* **TASK TO COMPLETE**
Set down the whole Lyme Regis hotel review below, word for word.

[START DOCUMENT SECTION]

This was an occasion for us too, our booking coincided with partner's birthday who is young or old enough to recall vividly moments of his childhood, a trilobite found while on a family holidays "somewhere along the coast". As luck would have it, part of England’s first natural UNESCO World Heritage Site, the beaches around Lyme Regis are among the best on the ‘Jurassic Coast’ to begin a hunt for fossils or as a member of staff remarked if the weather didn't ease, the town fossils shops are well stocked and definitely worth a visit.

In term of exploration, right then, inside was taking priority. Up a flight of stairs, on the landing from the corner of my eye I spotted a period armchair restored with impeccable taste in modern material. On reflexion what might attracted my attention may not have been the chair but a laptop set there for the clientèle to use, though rooms are equipped with free and fast internet.

The hotel rabbit warren of corridors in most circumstances would have been annoying but like in every other areas, here too attention has been paid to details, to make every stay as comfortable and relaxing as possible. Sensors lit the corridors when movement is detected a neat and ecological trick which is going to appear on the top of my wish list next time I book anywhere.

Our pink bedroom one of the Hinton's with sea view and a cosy corner was not large however the  clever use of colours, the abundance of natural light and lots of personal touch gave it a palatial and airy feel. The impression was greatly helped by the stupendous panoramic views over the harbour all the way to the cliffs. The chocolate fossils acted as magic wands helping to  dissipate the last trace of the  car journey.

[END DOCUMENT SECTION]
[START ENTRIES]

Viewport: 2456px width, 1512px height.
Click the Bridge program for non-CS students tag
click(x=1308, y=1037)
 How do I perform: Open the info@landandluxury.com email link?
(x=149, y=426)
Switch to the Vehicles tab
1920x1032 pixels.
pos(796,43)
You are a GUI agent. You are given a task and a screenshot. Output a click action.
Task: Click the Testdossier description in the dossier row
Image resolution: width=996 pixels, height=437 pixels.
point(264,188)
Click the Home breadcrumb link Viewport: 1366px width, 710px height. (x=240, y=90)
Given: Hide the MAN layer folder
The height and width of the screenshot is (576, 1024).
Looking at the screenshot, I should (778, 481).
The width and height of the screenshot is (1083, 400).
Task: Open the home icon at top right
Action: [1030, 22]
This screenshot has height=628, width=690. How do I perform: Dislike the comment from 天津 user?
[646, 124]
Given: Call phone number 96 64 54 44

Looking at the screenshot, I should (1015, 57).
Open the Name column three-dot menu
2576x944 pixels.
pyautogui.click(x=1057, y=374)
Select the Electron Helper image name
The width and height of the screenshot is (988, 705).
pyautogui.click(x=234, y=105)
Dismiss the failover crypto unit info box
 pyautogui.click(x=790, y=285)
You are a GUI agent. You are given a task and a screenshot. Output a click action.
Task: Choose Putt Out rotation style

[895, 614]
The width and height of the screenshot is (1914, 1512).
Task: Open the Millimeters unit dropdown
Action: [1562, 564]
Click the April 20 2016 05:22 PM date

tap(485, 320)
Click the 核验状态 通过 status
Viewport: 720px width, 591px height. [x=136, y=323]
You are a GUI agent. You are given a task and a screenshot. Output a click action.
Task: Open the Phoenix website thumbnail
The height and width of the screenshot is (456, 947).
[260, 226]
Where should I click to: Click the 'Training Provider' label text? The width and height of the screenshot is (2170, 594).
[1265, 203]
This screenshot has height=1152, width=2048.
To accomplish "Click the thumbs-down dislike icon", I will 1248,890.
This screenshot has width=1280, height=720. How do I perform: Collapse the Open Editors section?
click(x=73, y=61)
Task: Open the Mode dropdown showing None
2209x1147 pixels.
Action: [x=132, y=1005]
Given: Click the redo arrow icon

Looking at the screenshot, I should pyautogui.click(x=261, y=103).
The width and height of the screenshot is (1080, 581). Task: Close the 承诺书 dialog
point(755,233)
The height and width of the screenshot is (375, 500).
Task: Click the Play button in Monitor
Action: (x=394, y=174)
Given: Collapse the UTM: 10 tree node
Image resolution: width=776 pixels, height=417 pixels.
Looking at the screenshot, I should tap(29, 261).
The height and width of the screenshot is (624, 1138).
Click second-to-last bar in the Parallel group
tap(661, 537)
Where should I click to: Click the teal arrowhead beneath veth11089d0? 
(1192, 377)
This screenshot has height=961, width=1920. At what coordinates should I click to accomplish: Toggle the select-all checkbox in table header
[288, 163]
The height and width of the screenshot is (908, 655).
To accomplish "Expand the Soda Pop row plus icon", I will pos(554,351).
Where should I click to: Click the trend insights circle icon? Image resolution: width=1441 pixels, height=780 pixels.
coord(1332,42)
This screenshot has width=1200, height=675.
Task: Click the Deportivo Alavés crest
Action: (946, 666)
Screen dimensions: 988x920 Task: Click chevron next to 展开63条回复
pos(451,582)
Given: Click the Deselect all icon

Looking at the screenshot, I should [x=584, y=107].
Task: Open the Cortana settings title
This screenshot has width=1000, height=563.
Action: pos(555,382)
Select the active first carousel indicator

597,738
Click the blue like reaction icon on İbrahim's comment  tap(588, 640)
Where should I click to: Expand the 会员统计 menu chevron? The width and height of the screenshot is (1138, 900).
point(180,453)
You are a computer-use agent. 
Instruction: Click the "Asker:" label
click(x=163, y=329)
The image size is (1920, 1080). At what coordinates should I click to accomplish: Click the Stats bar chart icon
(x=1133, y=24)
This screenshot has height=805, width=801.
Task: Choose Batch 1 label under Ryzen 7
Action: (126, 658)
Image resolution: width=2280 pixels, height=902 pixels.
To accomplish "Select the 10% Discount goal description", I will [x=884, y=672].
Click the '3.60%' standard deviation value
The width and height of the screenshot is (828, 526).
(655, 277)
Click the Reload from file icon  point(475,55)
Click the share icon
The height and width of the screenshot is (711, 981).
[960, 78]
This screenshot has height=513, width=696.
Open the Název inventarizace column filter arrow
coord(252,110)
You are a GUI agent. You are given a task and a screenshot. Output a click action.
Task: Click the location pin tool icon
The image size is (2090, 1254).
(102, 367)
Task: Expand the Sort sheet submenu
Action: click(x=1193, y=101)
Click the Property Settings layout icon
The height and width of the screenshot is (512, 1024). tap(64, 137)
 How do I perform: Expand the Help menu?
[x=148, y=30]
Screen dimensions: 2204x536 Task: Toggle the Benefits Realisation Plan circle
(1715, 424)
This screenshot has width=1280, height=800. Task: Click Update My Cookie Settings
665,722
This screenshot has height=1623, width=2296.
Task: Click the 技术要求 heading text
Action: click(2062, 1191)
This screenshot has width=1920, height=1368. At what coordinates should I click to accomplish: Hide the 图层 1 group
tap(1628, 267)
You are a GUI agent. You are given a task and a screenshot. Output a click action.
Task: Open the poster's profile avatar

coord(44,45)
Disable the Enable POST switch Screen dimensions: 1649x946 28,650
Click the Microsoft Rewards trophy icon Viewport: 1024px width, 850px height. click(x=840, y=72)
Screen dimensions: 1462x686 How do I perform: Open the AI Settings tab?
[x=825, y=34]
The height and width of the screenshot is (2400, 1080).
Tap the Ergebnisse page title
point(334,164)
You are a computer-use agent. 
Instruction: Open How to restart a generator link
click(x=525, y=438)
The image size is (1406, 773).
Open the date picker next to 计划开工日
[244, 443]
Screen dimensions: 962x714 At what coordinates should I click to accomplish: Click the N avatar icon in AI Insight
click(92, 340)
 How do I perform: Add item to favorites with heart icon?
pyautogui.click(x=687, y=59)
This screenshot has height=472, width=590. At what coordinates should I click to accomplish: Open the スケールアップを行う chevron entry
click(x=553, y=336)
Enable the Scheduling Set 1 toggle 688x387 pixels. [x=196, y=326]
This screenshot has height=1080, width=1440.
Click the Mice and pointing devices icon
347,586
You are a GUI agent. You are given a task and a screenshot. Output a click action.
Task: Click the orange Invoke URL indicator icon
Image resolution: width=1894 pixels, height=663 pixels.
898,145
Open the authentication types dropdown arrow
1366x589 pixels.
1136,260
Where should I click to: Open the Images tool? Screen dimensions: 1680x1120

[END ENTRIES]

* **THE COMPLETED TASK**
This was an occasion for us too, our booking coincided with partner's birthday who is young or old enough to recall vividly moments of his childhood, a trilobite found while on a family holidays "somewhere along the coast". As luck would have it, part of England’s first natural UNESCO World Heritage Site, the beaches around Lyme Regis are among the best on the ‘Jurassic Coast’ to begin a hunt for fossils or as a member of staff remarked if the weather didn't ease, the town fossils shops are well stocked and definitely worth a visit.

In term of exploration, right then, inside was taking priority. Up a flight of stairs, on the landing from the corner of my eye I spotted a period armchair restored with impeccable taste in modern material. On reflexion what might attracted my attention may not have been the chair but a laptop set there for the clientèle to use, though rooms are equipped with free and fast internet.

The hotel rabbit warren of corridors in most circumstances would have been annoying but like in every other areas, here too attention has been paid to details, to make every stay as comfortable and relaxing as possible. Sensors lit the corridors when movement is detected a neat and ecological trick which is going to appear on the top of my wish list next time I book anywhere.

Our pink bedroom one of the Hinton's with sea view and a cosy corner was not large however the  clever use of colours, the abundance of natural light and lots of personal touch gave it a palatial and airy feel. The impression was greatly helped by the stupendous panoramic views over the harbour all the way to the cliffs. The chocolate fossils acted as magic wands helping to  dissipate the last trace of the  car journey.